Las grandes firmas tecnológicas de IA inician su salto a la bolsa ante la creciente demanda de capital
Las principales compañías del sector tecnológico y aeroespacial, Anthropic, SpaceX y OpenAI, han puesto en marcha sus planes de salida a los mercados públicos de valores. Esta decisión estratégica responde a la necesidad crítica de captar fondos para financiar proyectos de inteligencia artificial (IA) y a la presión ejercida por los fondos de capital riesgo, que buscan liquidez tras años de inversiones privadas en entornos de alta valoración.
SpaceX lidera este proceso de transición con su debut programado para el próximo 12 de junio en el Nasdaq, bajo el símbolo bursátil SPCX. La compañía dirigida por Elon Musk ha fijado el precio de su Oferta Pública de Venta (OPV) en 135 dólares por acción, lo que sitúa su valoración inicial en 1,77 billones de dólares. Esta operación se proyecta como la mayor salida a bolsa en la historia de los mercados mundiales, integrando además la división SpaceXAI, resultado de la absorción de la empresa xAI y su chatbot Grok.
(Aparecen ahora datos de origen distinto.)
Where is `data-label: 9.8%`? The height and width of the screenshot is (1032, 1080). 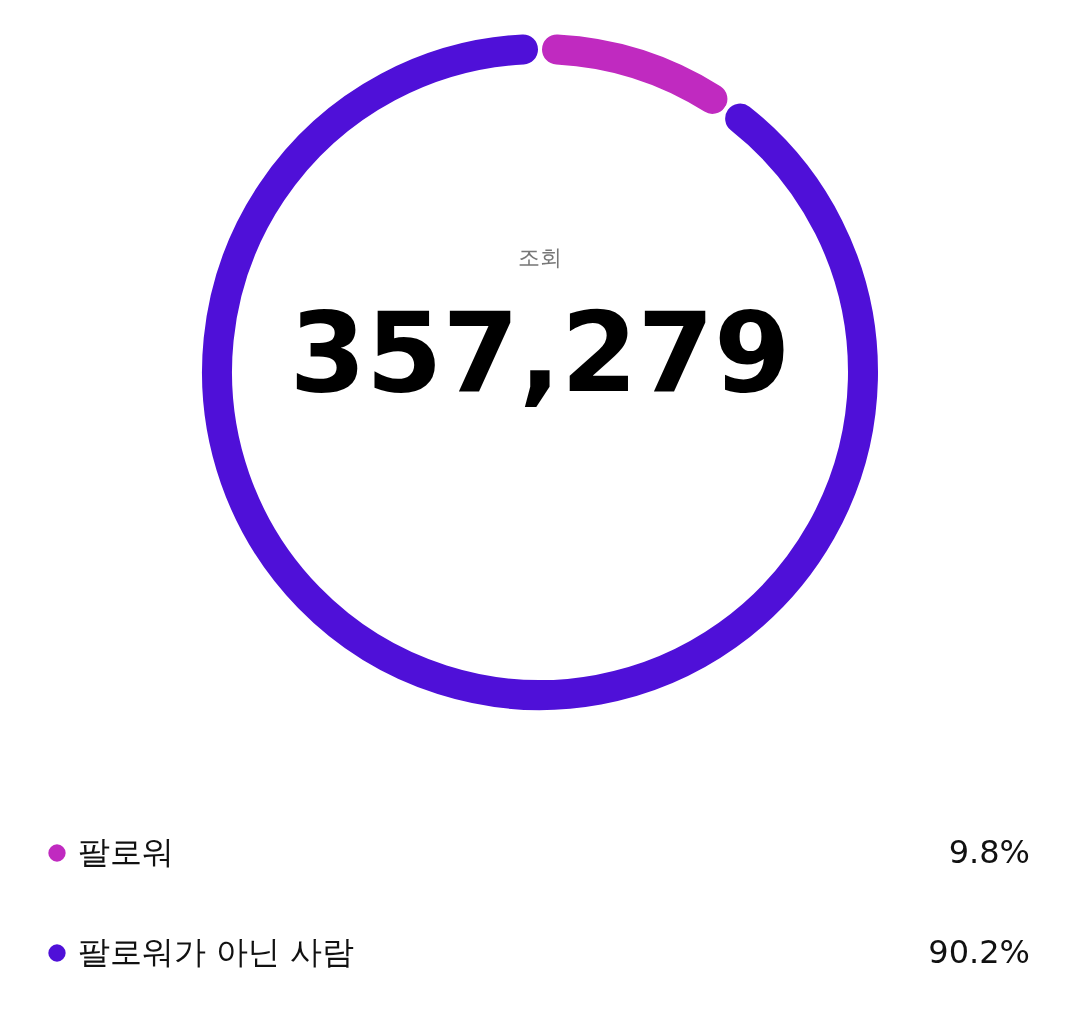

Por su parte, Anthropic y OpenAI han iniciado formalmente sus trámites ante la Comisión de Bolsa y Valores de Estados Unidos (SEC) mediante solicitudes confidenciales de cotización. Anthropic, responsable de los modelos Claude, alcanza una valoración de mercado cercana al billón de dólares tras registrar ingresos anuales de 47.000 millones. OpenAI se suma a esta tendencia tras completar su reestructuración como entidad con fines de lucro, presentándose ante el mercado con una valoración previa de 852.000 millones de dólares.
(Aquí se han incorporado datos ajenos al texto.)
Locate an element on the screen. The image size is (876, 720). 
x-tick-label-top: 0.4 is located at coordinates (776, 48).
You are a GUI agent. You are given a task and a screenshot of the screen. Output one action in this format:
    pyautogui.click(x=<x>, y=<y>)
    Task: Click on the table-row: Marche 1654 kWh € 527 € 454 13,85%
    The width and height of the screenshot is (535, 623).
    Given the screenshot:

El cambio de tendencia desde el mercado privado al público está motivado por el agotamiento de los ciclos de inversión del capital riesgo tradicional. Según analistas financieros, la magnitud de los recursos necesarios para sostener el crecimiento de estas compañías ha superado la capacidad del ecosistema privado. Los fondos de inversión iniciales, sujetos a plazos de retorno determinados, requieren ahora la apertura de ventanas de liquidez para devolver el capital a sus inversores institucionales.
No obstante, la salida al parqué plantea desafíos significativos para estas firmas en términos de rentabilidad. Wall Street evaluará la capacidad de Anthropic y OpenAI para generar ingresos recurrentes frente a los elevados costes operativos derivados de la infraestructura de supercomputación. Mientras que para algunos sectores esta expansión bursátil es un paso necesario para la innovación, otros advierten sobre el riesgo de engordar una posible burbuja tecnológica en torno a la inteligencia artificial.
La operación de SpaceX contempla además una reserva de hasta el 25% de sus acciones para inversores minoristas, buscando canalizar la alta demanda popular. Los fondos recaudados, estimados en 75.000 millones de dólares, se destinarán principalmente a la expansión de la red Starlink y al desarrollo del programa Starship, pilares fundamentales en la estrategia de conectividad y exploración de la firma aeroespacial.